4-1-1 is a telephone number for local directory assistance in Canada and the United States. Until the early 1980s, 4-1-1 and the related 1-1-3 number were free to call in most states.

In the United States, the service is commonly known as “information” although it official name is “directory assistance”.  As a result, 4-1-1 is commonly used in Canada and the United States as a slang word for "information". In the 1982 song "Jump to It" by American singer Aretha Franklin, for example, the lyric is "We have a lot of fun, don't we, girl, dishin' out
The dirt on everybody and givin' each other the 411".

History
The 4-1-1 number has been used since at least 1930 in New York City, San Francisco, and other large cities where panel and crossbar switching equipment installed by the Bell System was prevalent. However, in smaller Bell System cities as well as almost all areas served by GTE and other companies where step-by-step equipment was the norm such as Los Angeles, 1-1-3 was used until at least the 1960s, and in some cases (the Pacific Northwest, for example) until the mid-1980s.

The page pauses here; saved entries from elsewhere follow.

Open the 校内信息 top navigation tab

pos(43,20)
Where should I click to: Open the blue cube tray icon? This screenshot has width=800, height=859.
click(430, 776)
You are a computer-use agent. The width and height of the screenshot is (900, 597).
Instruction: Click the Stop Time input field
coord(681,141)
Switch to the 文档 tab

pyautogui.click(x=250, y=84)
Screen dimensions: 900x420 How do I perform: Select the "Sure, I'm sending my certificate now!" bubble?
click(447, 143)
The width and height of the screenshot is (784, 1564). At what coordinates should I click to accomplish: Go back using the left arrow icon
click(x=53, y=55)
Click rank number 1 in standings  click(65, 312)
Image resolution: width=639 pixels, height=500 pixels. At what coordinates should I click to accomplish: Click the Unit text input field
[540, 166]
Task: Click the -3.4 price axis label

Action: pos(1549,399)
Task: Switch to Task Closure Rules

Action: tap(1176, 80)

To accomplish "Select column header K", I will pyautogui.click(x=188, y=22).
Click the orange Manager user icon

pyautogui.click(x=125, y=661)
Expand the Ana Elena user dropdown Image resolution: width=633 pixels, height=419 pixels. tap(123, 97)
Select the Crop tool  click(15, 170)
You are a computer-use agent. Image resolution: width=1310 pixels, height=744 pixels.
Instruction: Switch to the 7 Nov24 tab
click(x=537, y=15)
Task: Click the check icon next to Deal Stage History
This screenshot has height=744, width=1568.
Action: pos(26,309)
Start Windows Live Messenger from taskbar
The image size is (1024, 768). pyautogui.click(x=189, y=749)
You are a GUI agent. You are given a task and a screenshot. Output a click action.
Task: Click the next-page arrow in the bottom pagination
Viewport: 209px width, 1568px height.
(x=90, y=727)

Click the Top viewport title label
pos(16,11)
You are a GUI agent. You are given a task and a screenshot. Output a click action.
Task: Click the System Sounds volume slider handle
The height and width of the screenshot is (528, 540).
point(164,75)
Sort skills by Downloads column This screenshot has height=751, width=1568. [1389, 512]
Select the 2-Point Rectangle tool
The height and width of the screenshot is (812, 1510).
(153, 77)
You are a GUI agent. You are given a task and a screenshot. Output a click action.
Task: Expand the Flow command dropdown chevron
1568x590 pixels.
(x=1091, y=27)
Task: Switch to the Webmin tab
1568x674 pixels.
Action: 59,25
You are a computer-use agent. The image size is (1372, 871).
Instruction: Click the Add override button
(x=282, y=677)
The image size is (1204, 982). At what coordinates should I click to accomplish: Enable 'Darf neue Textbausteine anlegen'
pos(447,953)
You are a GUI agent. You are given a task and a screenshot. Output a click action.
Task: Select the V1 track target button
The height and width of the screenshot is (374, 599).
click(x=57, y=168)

In Canada and the United States, directory assistance was historically a local function, and most companies updated listings at their directory assistance centers frequently, sometimes daily. When long-distance numbers were needed, prior to the full introduction of direct-dialed long-distance service, callers would call either 4-1-1 or "0" (Operator) and request a free long-distance connection to the directory assistance center in the distant city.

In 1962, direct-dialed long-distance directory assistance became available. The number in cities with panel and crossbar switching equipment was area code-555-1212, whereas in cities with step-by-step equipment the number was 1-555-1212 (or 112-555-1212) for numbers not local but in the same area code and 1-area code-555-1212 (or 112-area code-555-1212) for numbers in other area codes. In some area codes, the directory assistance center was able to serve the entire area code, but in many, the operator in the principal city of the area code dialed would connect the caller onward to a more local directory assistance center for the most up-to-date information.

After the introduction of local exchange competition, most telephone companies outsourced directory assistance service to nationwide call centers. This has blurred the distinction between 4-1-1 and 555-1212. For regulatory reasons, where telephone service is provided by traditional local-exchange carriers, the local carrier will determine how to handle 411, the chosen local toll (intra-LATA) carrier will determine how to handle 555-1212 calls for area codes within the LATA, and the chosen long-distance carrier for inter-LATA) calls will determine how to handle other area code-555-1212 calls. For service provided by cellular and VoIP carriers where the customer does not have a choice of local toll or long-distance carriers, all calls may be handled the same way.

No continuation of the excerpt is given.